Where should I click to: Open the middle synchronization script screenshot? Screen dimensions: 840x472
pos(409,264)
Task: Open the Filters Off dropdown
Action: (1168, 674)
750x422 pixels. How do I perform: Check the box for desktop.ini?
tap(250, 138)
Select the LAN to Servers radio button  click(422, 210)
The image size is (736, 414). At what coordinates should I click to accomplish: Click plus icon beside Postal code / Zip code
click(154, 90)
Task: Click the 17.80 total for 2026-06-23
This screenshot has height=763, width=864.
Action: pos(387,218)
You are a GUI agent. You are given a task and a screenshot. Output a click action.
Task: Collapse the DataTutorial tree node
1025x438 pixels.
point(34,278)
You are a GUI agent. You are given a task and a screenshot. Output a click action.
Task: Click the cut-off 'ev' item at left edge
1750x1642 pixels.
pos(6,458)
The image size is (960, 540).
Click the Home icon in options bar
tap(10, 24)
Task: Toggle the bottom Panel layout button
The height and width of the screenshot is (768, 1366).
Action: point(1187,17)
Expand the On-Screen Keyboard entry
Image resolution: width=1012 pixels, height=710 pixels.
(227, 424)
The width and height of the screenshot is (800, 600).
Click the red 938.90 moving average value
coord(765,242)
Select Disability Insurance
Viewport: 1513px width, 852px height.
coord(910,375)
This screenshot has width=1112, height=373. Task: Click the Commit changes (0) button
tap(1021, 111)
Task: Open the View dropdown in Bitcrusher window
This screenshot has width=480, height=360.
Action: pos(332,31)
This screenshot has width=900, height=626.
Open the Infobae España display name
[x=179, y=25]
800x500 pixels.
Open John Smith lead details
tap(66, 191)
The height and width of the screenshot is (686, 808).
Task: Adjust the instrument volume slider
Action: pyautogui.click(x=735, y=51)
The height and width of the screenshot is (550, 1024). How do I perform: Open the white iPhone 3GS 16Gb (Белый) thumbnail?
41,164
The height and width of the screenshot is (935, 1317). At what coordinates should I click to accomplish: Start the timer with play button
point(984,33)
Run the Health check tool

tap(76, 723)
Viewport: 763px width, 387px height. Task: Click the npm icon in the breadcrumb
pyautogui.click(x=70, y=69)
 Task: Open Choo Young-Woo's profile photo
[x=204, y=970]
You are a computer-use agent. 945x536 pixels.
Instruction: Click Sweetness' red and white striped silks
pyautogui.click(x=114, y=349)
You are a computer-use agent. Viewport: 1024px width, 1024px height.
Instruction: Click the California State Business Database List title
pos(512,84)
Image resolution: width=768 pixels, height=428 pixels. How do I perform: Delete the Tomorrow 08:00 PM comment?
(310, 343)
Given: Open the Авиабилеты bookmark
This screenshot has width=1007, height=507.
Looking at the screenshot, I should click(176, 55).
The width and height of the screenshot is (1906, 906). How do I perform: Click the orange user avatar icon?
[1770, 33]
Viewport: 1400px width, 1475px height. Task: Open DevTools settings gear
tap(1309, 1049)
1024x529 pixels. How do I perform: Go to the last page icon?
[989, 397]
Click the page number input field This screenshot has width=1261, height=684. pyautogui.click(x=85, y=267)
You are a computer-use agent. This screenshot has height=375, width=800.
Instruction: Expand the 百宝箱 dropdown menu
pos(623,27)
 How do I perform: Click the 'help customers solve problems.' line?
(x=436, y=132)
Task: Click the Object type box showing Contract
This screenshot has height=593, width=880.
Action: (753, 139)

══════════════════════════════

Only one stretch of the records above is wanted: the lines between the one holding "1025x438 pixels." and the one holding "800x500 pixels.", inclusive, reproduced exactly.

Answer to the exercise:
1025x438 pixels.
point(34,278)
You are a GUI agent. You are given a task and a screenshot. Output a click action.
Task: Click the cut-off 'ev' item at left edge
1750x1642 pixels.
pos(6,458)
The image size is (960, 540).
Click the Home icon in options bar
tap(10, 24)
Task: Toggle the bottom Panel layout button
The height and width of the screenshot is (768, 1366).
Action: point(1187,17)
Expand the On-Screen Keyboard entry
Image resolution: width=1012 pixels, height=710 pixels.
(227, 424)
The width and height of the screenshot is (800, 600).
Click the red 938.90 moving average value
coord(765,242)
Select Disability Insurance
Viewport: 1513px width, 852px height.
coord(910,375)
This screenshot has width=1112, height=373. Task: Click the Commit changes (0) button
tap(1021, 111)
Task: Open the View dropdown in Bitcrusher window
This screenshot has width=480, height=360.
Action: pos(332,31)
This screenshot has width=900, height=626.
Open the Infobae España display name
[x=179, y=25]
800x500 pixels.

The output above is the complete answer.